Participants in innovative undergraduate initiatives such as the Undergraduate Research Program (URP) and Research Apprenticeship Program (RAP) at the University of Wisconsin, Whitewater (UW-W) campus say they see positive strides for minority, low-income and underrepresented students.
URP, whose mission is to “create opportunities for inclusive participation,” is one of 15 programs that reside within the Office of Student Diversity, Engagement and Success (SDES). Some other high impact practice programs within this office are the McNair Scholars Program, Pre-College Program, King/Chavez Scholars, University Honors Program, Community-Based Learning, and the Office of Global Experiences, to name a few.
Research indicates that students who are engaged with their institution’s programs and clubs have a greater likelihood of favorable outcomes and success, said Dr. LaVar J. Charleston, the assistant vice chancellor of the Student Diversity, Engagement & Success Department at UW-W.
Dr. LaVar J. Charleston
The literature “preaches the likelihood of matriculation through graduation, and also sort of prepares students for global readiness for the workforce,” Charleston told Diverse.
“One of the things about the undergraduate research program is that preliminary data indicate that … students who are participating in our RAP program, they are more likely than their nonparticipant peers to graduate at the six-year graduation rate,” said Charleston. “We are really looking at how to shrink the gap.”
RAP is offered to undergraduate freshmen, sophomores and transfer students and makes a priority of recruiting students from traditionally underserved populations.
“The URP and UW-W believe that part of a successful approach to retaining a diverse population of students and closing the achievement gap is to provide equitable access to high quality educational programs or practices that are known to be impactful for student retention and success,” said Dr. Catherine Chan, director of the URP and associate professor of biological sciences and chemistry.

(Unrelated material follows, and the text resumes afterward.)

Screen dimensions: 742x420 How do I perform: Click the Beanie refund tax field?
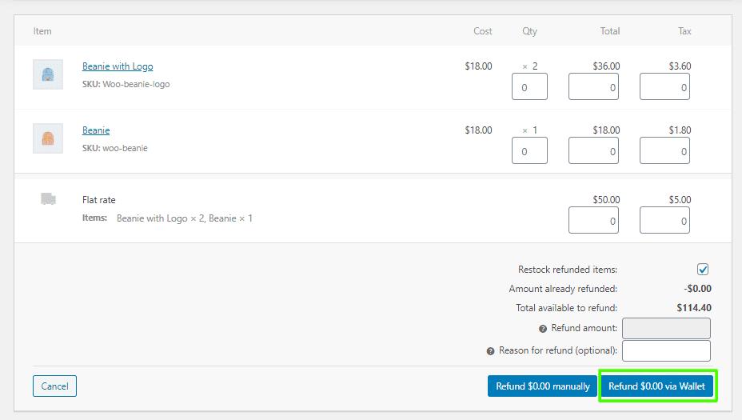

“In particular, the URP not only strives to provide great scholarly opportunities and mentors for our students but we also intentionally reach out to student groups that are historically minoritized and do not participate in undergraduate research as much as other more privileged groups” Dr. Chan said. “To further reduce the barrier against participation in research, RAP provides a stipend to student participants.”

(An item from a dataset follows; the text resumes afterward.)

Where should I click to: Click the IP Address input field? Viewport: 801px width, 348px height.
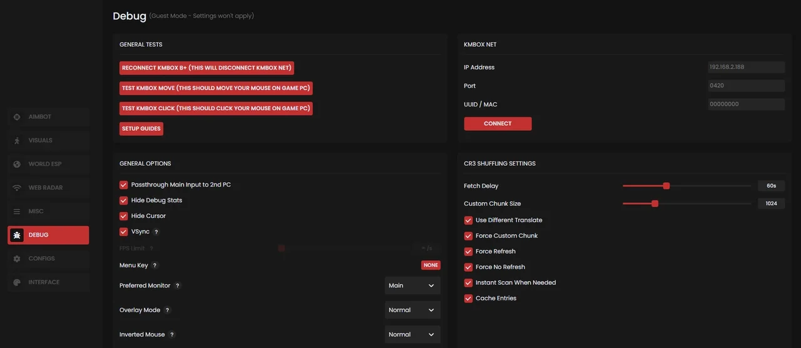click(745, 67)
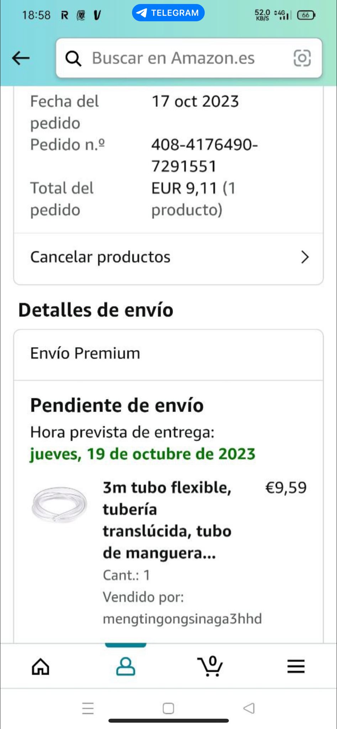
Task: Open the account profile tab
Action: (x=126, y=666)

Chan has co-authored several publications studying how successful URP is in providing underserved students with opportunities to get involved in mentorship and research programs.
She, along with fellow UW-W professors Dr. Prajukti Bhattacharyya and Dr. Meg Waraczynski, recently published the chapter titled, “A Model for Successful Cross-Campus Collaboration for Engaging Potentially At-Risk Students in Mentored Undergraduate Research Early in Their College Career.” The report focused on RAP and select institutional and academic outcomes of UW-W students.
“We showed that RAP is successful in recruiting students from traditionally underserved groups and those who are just beginning their college careers – i.e., primarily freshman students – to participate in mentored research,” Chan said.
“For a program like RAP to be successful,” she added, “collaboration is a crucial element, as we need partners for effective recruitment of students and mentors, as well as the support from campus administrators and the community at large.”
The report found that around 20 percent of students involved in the URP continue engaging with the program for several years.
The demographics of student participation in RAP include 65 percent White, 12 percent Latinx, 8 percent African-American, 5 percent Asian, 3 percent international and 7 percent biracial or multiracial.
Helping Hawaiian students
One of the opportunities that’s offered in partnership with UW-W is the Aloha MAP, or Meritorious Achievement Program. It is a Native Hawaiian education summer project started by Native Lilinoi Grace that partners with universities to teach children culturally relevant academic and cultural learning in efforts to reduce summer learning loss, improve proficiency in math and language arts and increase Hawaiian cultural awareness, according to Aloha MAP’s website.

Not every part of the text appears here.